Inhaled prostacyclin in the treatment of pulmonary hypertension
Pulmonary hypertension can occur primarily with an unknown aetiology or secondary in association with cardiac or pulmonary disorders such as congenital diaphragmatic hernia, idiopathic respiratory distress syndrome, acute respiratory distress syndrome (ARDS), congenital heart disease with malformation of the pulmonary blood vessels, chronic obstructive lung disease and following cardiac surgery.
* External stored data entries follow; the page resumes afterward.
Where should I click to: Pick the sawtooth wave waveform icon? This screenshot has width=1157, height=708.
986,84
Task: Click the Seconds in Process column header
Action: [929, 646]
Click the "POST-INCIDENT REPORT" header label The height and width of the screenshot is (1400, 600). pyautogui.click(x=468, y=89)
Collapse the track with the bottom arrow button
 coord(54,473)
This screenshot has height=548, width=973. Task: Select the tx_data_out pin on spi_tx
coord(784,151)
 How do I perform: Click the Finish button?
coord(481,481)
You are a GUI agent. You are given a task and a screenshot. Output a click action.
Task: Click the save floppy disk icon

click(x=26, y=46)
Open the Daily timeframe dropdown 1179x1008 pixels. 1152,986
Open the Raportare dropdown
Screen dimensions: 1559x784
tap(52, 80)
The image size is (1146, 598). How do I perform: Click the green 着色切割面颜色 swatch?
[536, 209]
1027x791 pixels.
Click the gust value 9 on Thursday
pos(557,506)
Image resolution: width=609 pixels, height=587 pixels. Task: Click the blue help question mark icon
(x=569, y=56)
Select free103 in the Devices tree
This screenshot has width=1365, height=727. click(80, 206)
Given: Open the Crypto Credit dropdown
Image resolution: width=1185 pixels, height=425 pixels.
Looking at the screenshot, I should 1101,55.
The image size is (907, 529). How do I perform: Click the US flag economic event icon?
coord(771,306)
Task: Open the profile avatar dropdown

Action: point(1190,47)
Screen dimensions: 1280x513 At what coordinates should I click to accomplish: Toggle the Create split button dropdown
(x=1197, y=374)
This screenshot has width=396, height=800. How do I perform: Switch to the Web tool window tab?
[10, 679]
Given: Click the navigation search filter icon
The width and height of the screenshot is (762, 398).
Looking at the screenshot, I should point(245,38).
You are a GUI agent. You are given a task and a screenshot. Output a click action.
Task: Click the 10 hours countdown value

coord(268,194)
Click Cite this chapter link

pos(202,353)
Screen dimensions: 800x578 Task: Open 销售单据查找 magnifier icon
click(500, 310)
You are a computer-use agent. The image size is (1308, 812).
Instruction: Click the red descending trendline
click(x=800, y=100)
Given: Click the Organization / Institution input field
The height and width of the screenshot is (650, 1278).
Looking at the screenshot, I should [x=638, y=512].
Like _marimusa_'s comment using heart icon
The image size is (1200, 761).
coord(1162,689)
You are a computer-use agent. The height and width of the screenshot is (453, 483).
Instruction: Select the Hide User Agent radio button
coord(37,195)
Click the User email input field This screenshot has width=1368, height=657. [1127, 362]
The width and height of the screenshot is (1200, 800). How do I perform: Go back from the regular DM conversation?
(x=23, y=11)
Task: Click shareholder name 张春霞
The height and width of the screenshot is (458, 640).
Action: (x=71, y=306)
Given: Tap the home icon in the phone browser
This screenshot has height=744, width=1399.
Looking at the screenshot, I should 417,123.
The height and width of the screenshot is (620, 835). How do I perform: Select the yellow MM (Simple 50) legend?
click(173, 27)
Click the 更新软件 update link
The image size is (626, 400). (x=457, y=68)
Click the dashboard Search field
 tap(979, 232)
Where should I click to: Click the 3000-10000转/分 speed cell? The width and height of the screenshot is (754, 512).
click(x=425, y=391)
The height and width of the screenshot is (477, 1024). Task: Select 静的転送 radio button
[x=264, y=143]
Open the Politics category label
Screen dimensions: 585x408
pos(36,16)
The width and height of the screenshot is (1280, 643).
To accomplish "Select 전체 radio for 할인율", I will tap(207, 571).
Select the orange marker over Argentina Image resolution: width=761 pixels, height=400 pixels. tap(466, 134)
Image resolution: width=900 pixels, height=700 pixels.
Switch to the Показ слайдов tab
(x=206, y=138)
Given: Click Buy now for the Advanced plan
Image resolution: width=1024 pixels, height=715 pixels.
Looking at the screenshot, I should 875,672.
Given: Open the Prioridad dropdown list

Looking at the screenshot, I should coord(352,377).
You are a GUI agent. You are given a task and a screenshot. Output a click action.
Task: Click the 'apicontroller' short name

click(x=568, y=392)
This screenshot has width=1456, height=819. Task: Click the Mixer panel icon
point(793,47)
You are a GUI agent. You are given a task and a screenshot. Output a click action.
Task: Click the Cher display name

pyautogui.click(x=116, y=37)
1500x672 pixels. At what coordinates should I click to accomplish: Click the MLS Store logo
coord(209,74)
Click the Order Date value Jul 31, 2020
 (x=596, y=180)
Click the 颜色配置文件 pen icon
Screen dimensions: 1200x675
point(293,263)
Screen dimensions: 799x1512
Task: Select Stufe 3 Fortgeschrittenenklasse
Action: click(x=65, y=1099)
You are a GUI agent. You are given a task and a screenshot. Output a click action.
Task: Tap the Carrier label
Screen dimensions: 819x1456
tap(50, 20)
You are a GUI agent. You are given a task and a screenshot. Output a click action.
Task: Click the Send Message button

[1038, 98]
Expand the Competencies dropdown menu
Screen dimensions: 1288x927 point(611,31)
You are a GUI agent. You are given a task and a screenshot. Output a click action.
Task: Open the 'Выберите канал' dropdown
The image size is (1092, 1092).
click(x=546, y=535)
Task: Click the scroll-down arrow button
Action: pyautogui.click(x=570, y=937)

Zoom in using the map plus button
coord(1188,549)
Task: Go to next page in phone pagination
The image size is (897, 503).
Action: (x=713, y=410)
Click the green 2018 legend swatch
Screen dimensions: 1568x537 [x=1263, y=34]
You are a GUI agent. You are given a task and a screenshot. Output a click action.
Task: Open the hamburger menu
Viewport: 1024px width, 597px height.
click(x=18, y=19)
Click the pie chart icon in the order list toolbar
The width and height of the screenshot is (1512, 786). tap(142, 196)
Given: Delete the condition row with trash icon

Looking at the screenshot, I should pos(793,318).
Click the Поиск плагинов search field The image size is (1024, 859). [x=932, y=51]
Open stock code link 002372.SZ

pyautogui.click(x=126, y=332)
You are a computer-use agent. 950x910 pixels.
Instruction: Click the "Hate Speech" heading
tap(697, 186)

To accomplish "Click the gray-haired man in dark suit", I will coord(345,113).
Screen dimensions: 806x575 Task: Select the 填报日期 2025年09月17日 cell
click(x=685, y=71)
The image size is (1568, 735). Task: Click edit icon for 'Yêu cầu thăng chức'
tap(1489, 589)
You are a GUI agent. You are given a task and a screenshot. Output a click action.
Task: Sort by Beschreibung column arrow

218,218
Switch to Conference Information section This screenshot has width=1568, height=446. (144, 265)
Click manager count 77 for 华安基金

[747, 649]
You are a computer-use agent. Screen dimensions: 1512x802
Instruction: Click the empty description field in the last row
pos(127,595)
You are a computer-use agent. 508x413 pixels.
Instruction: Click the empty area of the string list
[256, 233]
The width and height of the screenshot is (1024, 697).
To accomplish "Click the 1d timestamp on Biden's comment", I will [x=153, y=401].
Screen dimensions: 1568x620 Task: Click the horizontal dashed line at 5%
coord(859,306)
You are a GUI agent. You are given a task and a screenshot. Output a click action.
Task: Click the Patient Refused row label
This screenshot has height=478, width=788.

Prostacyclin (PGI2), an arachidonic acid metabolite, has been evaluated for its efficacy in the treatment of pulmonary hypertension and for its use in assessing the reversibility of the disorder prior to surgical interventions. While the intravenous application of PGI2 can cause a decrease not only of the pulmonary but also of the systemic vascular tone, aerosolised PGI2 results in a selective pulmonary vasodilation without affecting the systemic blood pressure. Furthermore, aerosolised PGI2 can improve gas exchange and pulmonary shunt in clinical settings of impaired ventilation/perfusion ratio such as ARDS, due to the redistribution of pulmonary blood flow from nonventilated to ventilated, aerosol-accessible lung regions.
Conclusion Aerosolised prostacyclin can be a valuable tool in the treatment and diagnostic evaluation of elevated pulmonary vascular resistance and impaired pulmonary gas exchange. Reservations must be made for its long-term use, as its short half-life necessitates continuous inhalation.